NovaStar Financial Inc. said it will resume funding loans through its wholesale channel today after disruptions in the secondary loan market forced it to suspend commitments for new loans last week.

The Kansas City, Mo.-based lender said it is adjusting its pricing and underwriting guidelines for the wholesale channel, but continues to honor all existing commitments and fund all loans that had already been approved.

NovaStar’s retail channel, which loans directly to homeowners, has continued to fund loans using “guidelines that are evolving to meet changing needs of the secondary market,” the company said in a statement Monday.

Wholesale loan production represented 73 percent of NovaStar’s loan originations in the first quarter, compared with 24 percent in retail and 3 percent through correspondent lending. NovaStar reported May 10 that it would have posted a $39.8 million loss for the quarter if not for a one-time tax-related gain of $84.2 million related to the termination of the lender’s status as a real estate investment trust (REIT).

Some lenders that securitize and sell their loans to Wall Street investors have had trouble unloading loans made to borrowers with flawed credit, as rising delinquencies and defaults have prompted ratings agencies to reevaluate how they assess the riskiness of such loans.

So far this year, Standard & Poor’s Ratings Service has downgraded 431 classes of subprime mortgage-backed securities issued in 2006, or about 9 percent of those rated. The ratings agency has also downgraded about 3 percent of the subprime MBS it evaluated in 2005.

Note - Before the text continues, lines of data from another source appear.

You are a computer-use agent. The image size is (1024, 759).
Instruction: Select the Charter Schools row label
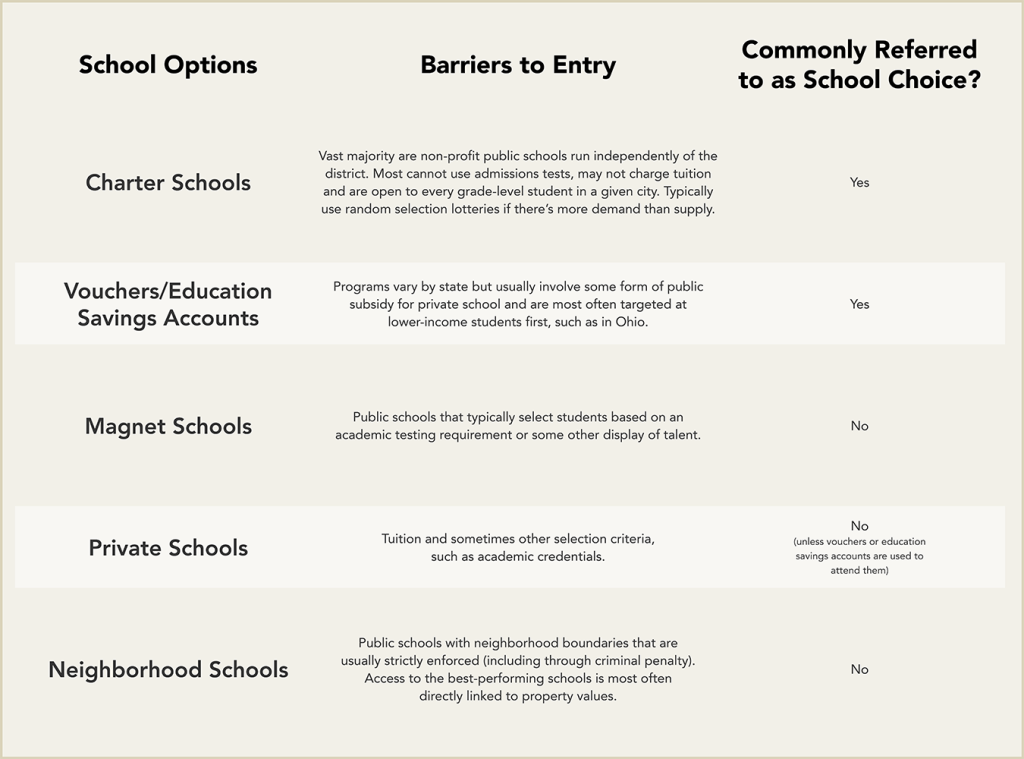click(x=168, y=182)
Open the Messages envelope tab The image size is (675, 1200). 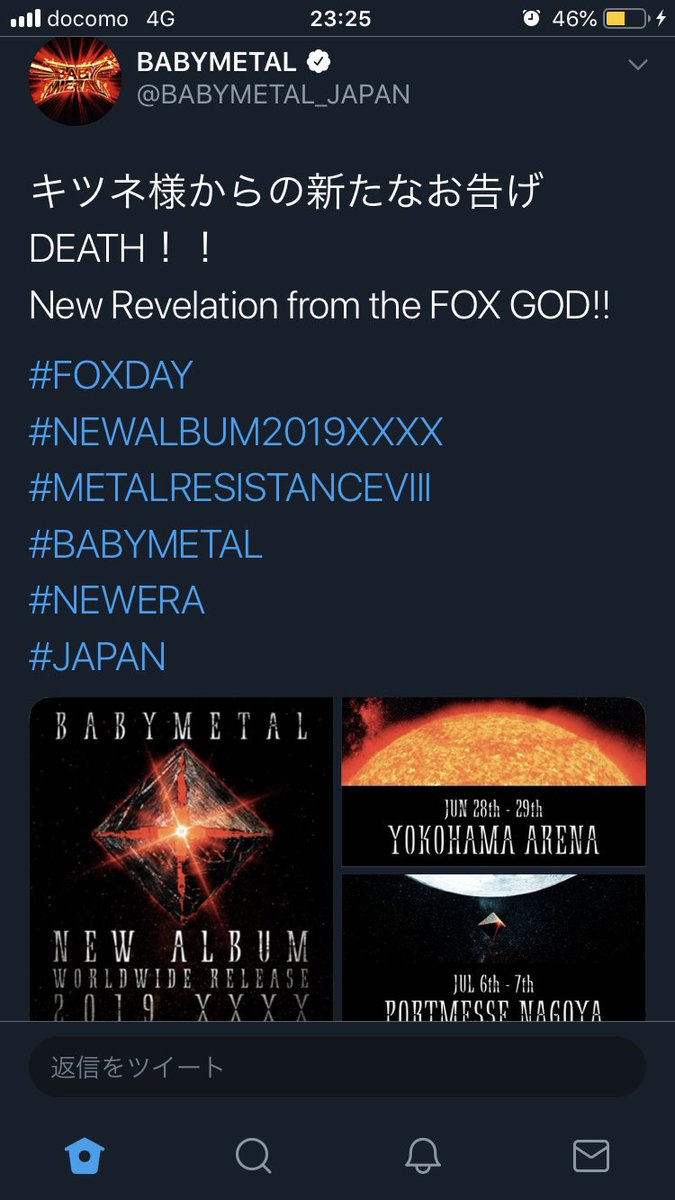point(591,1155)
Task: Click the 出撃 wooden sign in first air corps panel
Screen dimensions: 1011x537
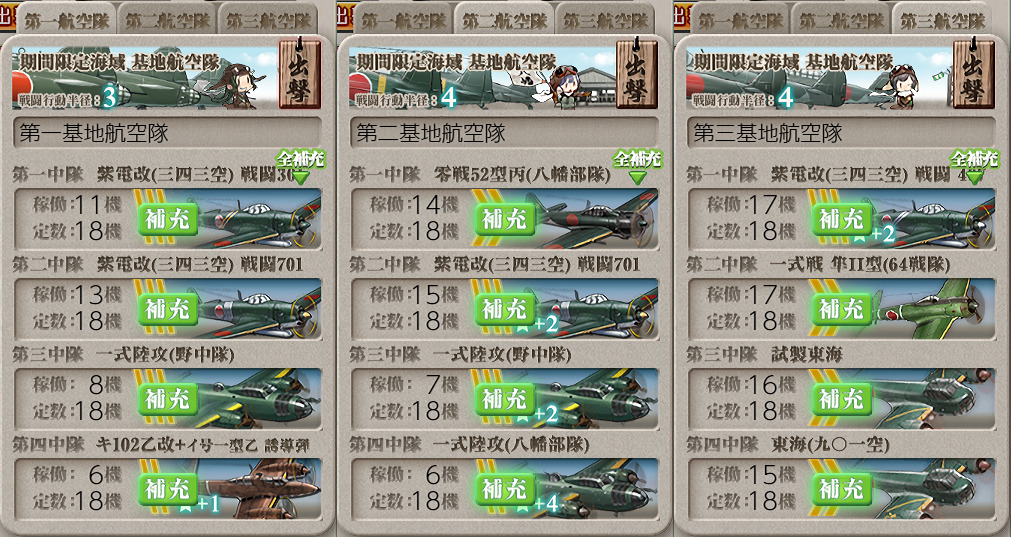Action: click(x=300, y=73)
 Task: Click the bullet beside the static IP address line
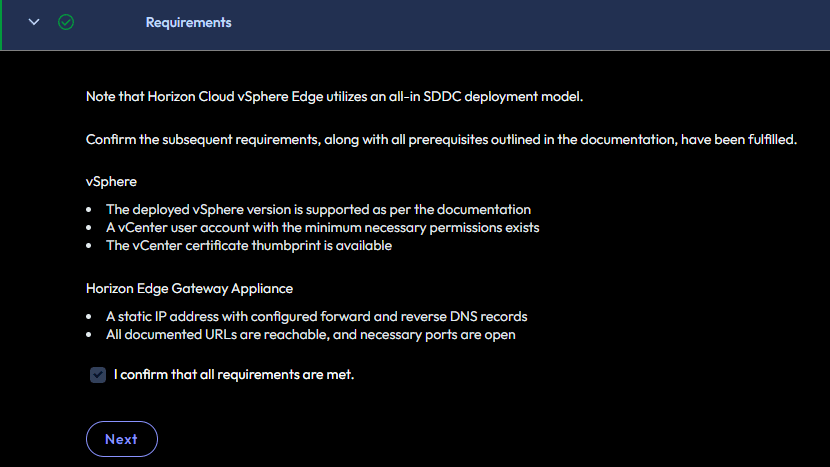(x=90, y=316)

Standard & Poor’s has downgraded 46.3 percent of the second-lien loans rated in 2006, and 15.75 percent of those evaluated in 2005. A smaller proportion of Alt-A loans — .3 percent of the 2006 vintage, and .33 percent of those issued in 2005 — have also been downgraded, with similar numbers on CreditWatch negative for possible downgrades.

Moody’s and Fitch Ratings made similar moves last month. On Aug. 2, Fitch Ratings said it had downgraded 291 classes of residential mortgage-backed securities with outstanding balances of $5 billion.